In the case of Hart v. Held, 149 Fla. 33, 5 So.2d 878, we held that where the verdict of the jury was right under the evidence and there was no material error of law or procedure in the trial, an order made by the trial court granting a new trial will be reversed by the appellate court. It is error for the trial court to grant a new trial when the verdict set aside is supported by the testimony appearing in the record and nothing can be accomplished except to have another jury review the cause. Likewise, in Albert v. Miami Transit Co., 154 Fla. 186, 17 So.2d 89, 90, we said: "This Court approved the rule that in cases where nothing is involved but the sufficiency and the probative force of the evidence, the trial court is, under no circumstances, warranted in pitting his judgment against that of the jury."
Our adjudications require a reversal of the order entered below granting a new trial in the cause unless the juror Barrows was mentally incompetent to discharge the duties imposed by law on a juror. If he was mentally incompetent to hear or weigh the evidence adduced by the parties and apply the law as given by the trial court, then the verdict rendered would be the verdict of five jurors and the controlling statute provides for a panel of six jurors, in this class of cases, and as a result the order granting the new trial should be affirmed. If the juror was mentally competent, then it follows that the order granting a new trial must be reversed. This question turns on the construction of the testimony adduced by the parties now appearing in the record. Mental weakness was considered by this Court in the recent case of Perper v. Edell, Fla., 35 So.2d 387.
It is difficult to disregard the opinion of Dr. H.W. Pracht, of the City of Miami, on the mental competency of juror Barrows set out in the form of an affidavit and was before the Court at the time of granting the new trial. It is, viz.:
"Before the undersigned * * * personally appeared H.W. Pracht who being first duly sworn, deposes and says that he is a duly licensed, practicing physician maintaining offices at 350 Lincoln Road, Miami Beach, Dade County, Florida; that he has known, both as a friend and as a physician, for the past six years, Frederick Barrows of 1160 N.E. 100th Street, Miami, Florida; that affiant has been the family physician of said Frederick Barrows and wife for the past several years; that affiant is informed and verily believes that said Frederick Barrows served as a juror in the Circuit Court of Dade County, Florida, on the 22nd and 23rd days of June, 1948; that, although affiant knows of his own knowledge that said Frederick Barrows has experienced occasional lapses of memory, nevertheless affiant personally saw said Frederick Barrows on the 20th day of June, 1948, and again on the late afternoon of June 23rd, 1948, and if of the opinion that said Frederick Barrows was on the 22nd day of June, 1948, and on the 23rd day of June, 1948, in possession of mental capacity to transact his business with intelligence and was on the 22nd day of June, 1948, and on the 23rd day of June, 1948, mentally competent to serve as a juror."

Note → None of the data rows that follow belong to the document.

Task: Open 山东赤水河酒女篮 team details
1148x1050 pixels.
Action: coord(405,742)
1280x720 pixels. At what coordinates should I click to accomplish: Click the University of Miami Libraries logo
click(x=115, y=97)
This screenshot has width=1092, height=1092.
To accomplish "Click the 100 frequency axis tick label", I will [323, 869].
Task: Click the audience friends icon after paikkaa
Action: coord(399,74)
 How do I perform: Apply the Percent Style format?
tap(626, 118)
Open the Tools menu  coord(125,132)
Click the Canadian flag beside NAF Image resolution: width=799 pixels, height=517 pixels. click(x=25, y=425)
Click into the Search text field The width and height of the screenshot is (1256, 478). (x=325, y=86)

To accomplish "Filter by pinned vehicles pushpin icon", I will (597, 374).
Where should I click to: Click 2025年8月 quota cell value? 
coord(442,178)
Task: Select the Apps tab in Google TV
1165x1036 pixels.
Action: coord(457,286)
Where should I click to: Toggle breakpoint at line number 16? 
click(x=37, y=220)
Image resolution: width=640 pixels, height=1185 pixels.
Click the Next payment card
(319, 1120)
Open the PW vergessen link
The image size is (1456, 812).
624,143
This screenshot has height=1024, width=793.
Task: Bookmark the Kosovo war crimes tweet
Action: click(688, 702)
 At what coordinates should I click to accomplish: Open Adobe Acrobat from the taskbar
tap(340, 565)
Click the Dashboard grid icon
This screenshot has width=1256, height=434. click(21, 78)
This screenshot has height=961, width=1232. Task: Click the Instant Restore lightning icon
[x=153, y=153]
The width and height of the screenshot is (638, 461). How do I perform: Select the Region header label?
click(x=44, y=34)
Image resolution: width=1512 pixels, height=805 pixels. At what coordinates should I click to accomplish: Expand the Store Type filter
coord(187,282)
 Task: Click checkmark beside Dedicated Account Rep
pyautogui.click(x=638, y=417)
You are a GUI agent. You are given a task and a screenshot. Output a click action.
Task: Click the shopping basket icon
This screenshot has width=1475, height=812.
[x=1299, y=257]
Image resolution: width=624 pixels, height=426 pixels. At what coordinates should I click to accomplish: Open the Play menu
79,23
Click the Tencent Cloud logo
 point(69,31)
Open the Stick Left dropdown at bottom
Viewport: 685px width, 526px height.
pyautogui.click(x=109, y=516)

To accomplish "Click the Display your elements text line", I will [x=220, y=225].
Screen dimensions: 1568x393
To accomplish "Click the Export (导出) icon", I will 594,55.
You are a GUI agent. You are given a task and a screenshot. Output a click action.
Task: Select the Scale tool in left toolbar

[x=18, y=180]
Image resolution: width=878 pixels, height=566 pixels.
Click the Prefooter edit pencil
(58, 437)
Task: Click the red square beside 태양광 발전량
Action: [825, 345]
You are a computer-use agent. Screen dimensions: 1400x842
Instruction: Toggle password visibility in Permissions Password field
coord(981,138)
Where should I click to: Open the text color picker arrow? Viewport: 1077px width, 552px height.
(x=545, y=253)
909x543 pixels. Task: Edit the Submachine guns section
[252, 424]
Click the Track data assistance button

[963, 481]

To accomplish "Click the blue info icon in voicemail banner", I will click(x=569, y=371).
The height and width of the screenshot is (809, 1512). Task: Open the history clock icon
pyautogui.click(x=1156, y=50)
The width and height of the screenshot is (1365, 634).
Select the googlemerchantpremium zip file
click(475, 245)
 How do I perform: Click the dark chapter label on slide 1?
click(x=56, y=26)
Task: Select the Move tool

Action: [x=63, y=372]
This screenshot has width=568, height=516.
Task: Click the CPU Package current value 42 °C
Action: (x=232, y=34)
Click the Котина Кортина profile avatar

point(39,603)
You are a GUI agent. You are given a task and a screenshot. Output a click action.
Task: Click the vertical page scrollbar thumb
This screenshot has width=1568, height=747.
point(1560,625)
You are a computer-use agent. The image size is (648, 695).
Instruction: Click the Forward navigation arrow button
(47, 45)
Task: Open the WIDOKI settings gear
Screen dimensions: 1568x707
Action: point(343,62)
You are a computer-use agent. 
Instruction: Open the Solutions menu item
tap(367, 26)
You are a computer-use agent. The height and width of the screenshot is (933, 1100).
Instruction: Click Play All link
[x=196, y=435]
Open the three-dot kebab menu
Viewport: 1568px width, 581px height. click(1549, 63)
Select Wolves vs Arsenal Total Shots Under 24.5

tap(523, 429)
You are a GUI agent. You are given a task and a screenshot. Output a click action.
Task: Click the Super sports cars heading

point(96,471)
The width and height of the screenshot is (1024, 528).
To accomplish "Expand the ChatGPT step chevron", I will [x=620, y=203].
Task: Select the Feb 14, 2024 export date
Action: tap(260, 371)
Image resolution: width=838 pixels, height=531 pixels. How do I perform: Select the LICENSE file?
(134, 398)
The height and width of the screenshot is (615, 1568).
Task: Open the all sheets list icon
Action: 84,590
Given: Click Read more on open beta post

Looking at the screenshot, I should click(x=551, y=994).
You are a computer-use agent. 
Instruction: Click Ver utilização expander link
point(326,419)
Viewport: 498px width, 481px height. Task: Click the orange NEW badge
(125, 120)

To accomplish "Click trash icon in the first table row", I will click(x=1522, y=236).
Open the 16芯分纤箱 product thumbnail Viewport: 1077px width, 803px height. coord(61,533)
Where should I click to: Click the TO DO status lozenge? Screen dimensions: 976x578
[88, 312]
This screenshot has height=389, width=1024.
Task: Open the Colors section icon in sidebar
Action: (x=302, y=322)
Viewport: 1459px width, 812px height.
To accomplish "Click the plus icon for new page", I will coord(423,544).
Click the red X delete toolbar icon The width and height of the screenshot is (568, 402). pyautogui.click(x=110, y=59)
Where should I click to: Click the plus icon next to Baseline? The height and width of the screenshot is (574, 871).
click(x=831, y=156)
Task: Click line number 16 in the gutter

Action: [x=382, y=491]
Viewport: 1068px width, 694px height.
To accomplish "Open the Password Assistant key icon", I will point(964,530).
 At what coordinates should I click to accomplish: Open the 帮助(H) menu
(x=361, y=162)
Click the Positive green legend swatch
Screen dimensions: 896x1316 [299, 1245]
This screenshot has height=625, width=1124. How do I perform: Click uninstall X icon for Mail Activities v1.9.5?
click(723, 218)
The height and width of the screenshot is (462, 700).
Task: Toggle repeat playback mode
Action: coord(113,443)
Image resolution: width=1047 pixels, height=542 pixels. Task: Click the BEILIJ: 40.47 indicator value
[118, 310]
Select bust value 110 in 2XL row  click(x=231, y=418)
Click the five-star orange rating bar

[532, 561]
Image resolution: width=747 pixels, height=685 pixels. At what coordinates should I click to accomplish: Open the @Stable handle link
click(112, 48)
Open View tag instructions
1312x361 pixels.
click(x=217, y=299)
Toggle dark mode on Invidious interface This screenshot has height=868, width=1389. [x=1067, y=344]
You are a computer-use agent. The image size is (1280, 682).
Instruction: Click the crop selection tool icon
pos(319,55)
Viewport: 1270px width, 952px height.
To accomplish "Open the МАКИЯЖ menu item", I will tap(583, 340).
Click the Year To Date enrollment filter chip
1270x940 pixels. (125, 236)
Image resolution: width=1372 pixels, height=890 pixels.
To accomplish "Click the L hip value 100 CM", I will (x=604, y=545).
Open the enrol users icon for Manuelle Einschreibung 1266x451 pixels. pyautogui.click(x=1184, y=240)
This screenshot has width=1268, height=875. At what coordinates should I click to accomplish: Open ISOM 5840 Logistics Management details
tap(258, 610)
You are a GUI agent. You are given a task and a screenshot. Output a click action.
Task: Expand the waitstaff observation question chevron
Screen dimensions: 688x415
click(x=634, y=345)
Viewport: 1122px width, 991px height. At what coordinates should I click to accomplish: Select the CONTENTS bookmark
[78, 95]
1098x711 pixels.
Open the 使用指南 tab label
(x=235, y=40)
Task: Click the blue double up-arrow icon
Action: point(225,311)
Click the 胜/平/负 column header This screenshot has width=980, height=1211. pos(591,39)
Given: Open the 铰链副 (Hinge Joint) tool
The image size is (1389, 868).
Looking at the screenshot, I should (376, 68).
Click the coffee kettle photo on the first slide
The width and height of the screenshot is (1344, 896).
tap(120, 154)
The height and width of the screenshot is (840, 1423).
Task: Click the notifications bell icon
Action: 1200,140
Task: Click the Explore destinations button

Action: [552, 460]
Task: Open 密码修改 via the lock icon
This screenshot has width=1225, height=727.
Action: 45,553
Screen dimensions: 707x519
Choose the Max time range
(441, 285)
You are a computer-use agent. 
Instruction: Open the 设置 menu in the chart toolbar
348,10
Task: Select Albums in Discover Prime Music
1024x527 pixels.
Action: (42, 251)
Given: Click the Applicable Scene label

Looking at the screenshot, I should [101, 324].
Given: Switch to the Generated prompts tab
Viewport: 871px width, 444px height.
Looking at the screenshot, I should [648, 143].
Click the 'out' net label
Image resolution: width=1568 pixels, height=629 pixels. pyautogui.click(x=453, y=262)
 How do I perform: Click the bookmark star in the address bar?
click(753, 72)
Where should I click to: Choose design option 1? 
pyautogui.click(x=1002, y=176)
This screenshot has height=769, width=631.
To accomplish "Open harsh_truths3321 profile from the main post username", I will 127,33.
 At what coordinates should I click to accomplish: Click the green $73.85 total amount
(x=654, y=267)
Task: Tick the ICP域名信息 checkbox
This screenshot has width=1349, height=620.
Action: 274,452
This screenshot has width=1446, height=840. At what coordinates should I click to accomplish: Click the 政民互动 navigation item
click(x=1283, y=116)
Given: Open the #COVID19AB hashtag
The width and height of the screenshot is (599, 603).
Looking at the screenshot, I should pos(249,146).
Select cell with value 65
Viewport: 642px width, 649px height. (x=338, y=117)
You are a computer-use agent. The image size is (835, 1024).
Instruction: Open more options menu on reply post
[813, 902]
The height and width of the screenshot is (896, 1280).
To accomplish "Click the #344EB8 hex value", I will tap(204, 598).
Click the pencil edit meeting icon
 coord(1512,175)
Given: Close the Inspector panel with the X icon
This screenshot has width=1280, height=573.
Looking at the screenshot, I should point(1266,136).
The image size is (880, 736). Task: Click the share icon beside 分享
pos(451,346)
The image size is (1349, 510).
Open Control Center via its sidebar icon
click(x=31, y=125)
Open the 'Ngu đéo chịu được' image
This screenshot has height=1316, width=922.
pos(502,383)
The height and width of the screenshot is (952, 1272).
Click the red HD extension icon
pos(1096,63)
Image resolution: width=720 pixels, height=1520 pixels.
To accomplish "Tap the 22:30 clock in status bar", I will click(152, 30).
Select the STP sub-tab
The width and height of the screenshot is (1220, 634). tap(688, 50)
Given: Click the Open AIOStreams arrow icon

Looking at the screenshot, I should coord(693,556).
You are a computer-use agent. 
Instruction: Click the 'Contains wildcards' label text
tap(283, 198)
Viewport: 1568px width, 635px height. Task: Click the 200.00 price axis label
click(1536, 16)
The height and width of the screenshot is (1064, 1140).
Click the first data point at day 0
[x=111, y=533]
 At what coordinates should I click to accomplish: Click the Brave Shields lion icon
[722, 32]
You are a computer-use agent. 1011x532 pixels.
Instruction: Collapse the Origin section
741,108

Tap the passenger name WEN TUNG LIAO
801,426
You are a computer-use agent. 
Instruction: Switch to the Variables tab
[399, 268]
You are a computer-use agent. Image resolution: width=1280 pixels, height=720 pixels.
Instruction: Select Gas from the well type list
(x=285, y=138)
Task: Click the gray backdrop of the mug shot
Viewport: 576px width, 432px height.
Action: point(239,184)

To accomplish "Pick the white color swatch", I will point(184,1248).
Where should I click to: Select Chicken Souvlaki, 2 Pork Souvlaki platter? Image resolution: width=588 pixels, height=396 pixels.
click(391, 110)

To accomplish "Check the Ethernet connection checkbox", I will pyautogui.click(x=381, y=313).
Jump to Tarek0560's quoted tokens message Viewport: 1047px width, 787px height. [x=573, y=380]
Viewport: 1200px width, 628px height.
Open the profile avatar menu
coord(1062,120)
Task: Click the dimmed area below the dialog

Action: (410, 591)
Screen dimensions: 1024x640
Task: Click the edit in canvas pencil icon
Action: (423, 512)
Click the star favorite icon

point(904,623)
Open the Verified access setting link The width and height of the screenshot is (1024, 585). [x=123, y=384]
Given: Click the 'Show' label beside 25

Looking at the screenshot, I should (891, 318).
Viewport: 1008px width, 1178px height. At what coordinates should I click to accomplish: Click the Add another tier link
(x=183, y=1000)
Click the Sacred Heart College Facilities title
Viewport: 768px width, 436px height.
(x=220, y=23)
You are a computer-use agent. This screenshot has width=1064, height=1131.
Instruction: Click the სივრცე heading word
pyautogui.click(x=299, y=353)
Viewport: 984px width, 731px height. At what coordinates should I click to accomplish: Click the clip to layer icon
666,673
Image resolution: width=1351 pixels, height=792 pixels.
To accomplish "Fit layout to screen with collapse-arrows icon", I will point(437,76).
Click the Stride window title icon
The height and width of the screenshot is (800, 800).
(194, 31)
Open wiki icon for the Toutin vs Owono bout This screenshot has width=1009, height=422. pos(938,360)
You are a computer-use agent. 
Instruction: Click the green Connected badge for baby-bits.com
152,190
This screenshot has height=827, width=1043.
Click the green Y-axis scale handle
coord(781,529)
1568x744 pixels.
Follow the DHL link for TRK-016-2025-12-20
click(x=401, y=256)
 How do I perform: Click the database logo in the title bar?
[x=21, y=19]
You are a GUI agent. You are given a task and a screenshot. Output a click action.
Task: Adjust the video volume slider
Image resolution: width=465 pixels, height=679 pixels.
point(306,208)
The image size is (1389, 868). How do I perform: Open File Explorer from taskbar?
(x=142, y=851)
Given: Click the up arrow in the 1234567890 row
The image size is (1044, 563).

We fail to find in the record sufficient competent testimony to establish the mental incompetency of the juror Barrows to hear the testimony adduced by the respective parties on the issues made by the pleadings and apply the law thereto as given by the trial court. It follows that the order granting the new trial must be reversed, with directions to enter a judgment for the defendants below on each of said verdicts.
Reversed.
TERRELL, Acting C.J., and HOBSON and BROWN, JJ., concur.